Reproduce word for word the stretch of lines from the one containing "Where should I" through the last line, both included. Leave the pictures out of your answer.

• _RECORD EXTRACTS_:
* * * * * * * * *

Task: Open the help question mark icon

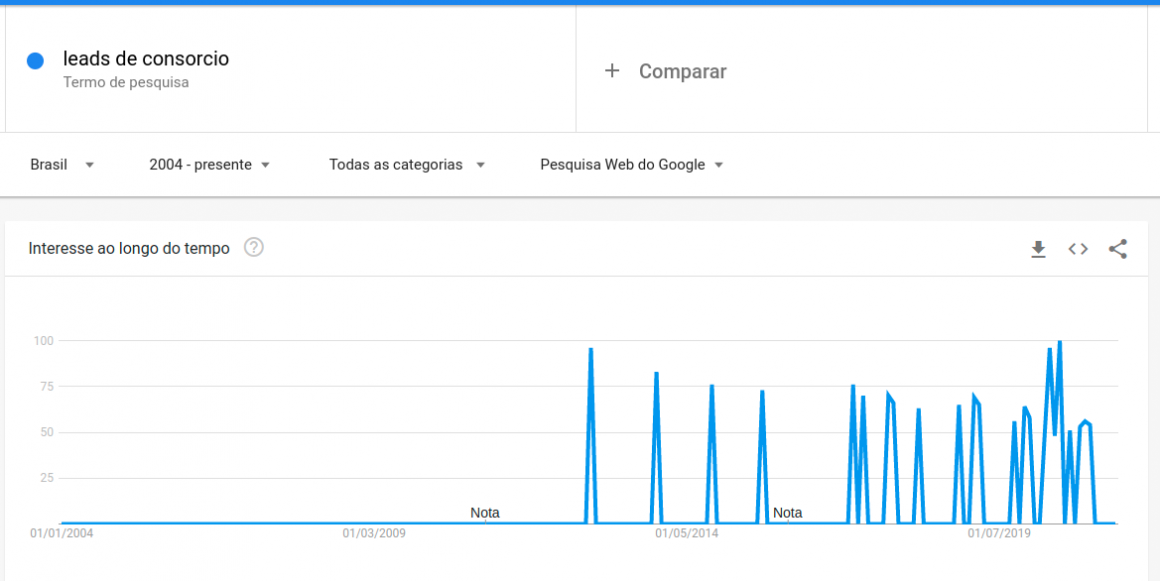Action: (254, 248)
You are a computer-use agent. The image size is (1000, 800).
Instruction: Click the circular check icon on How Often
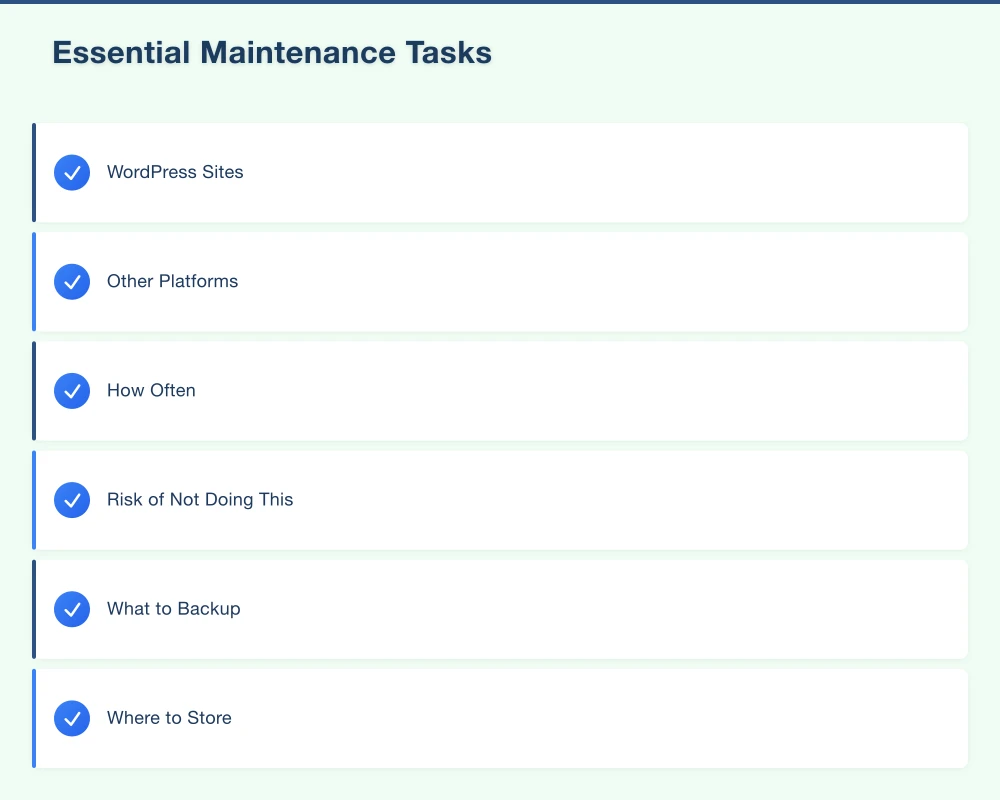[x=71, y=391]
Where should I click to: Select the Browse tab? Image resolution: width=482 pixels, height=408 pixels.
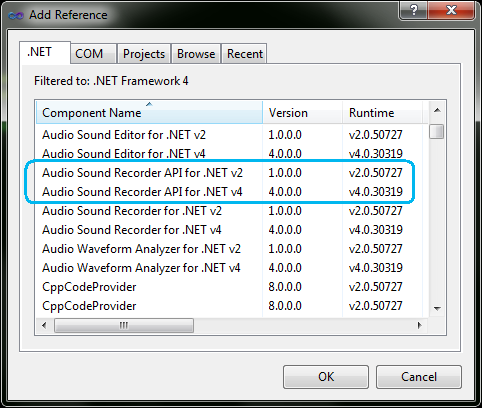[196, 54]
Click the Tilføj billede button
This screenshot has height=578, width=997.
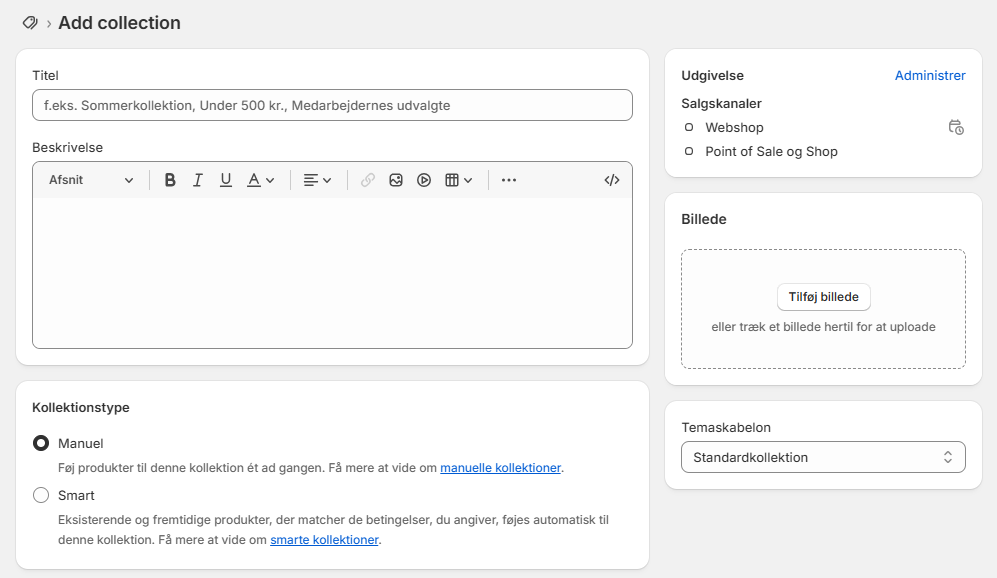click(823, 297)
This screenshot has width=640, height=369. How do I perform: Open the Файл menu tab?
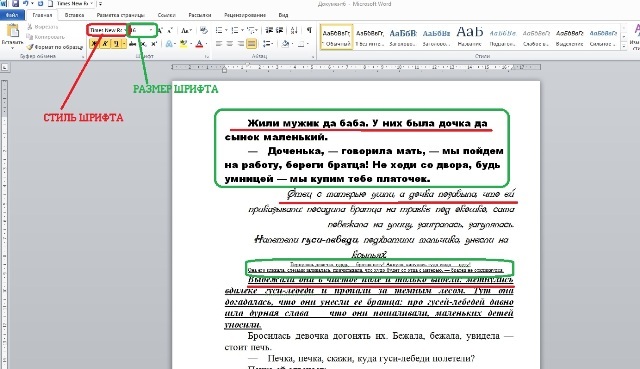click(12, 15)
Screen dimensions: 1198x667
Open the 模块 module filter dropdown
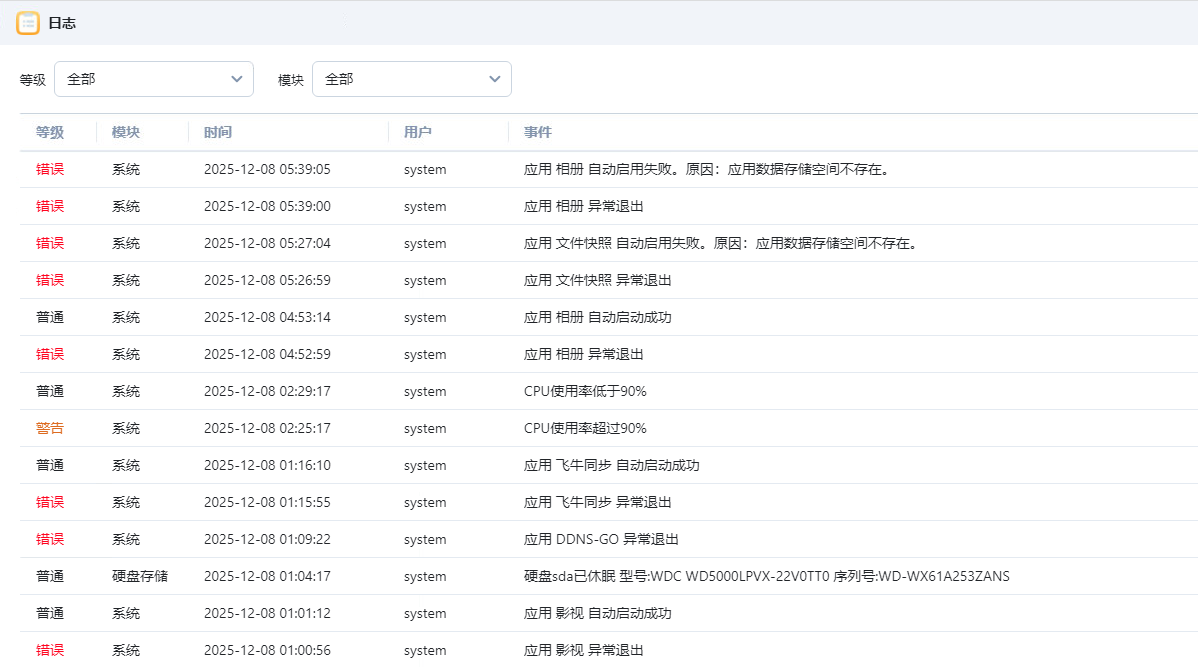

* * * * * * * * *

• _TASK ANSWER_:
Where should I click to: Select the Browse tab? Image resolution: width=482 pixels, height=408 pixels.
[196, 54]
Click the Tilføj billede button
This screenshot has height=578, width=997.
click(823, 297)
This screenshot has width=640, height=369. How do I perform: Open the Файл menu tab?
click(12, 15)
Screen dimensions: 1198x667
Open the 模块 module filter dropdown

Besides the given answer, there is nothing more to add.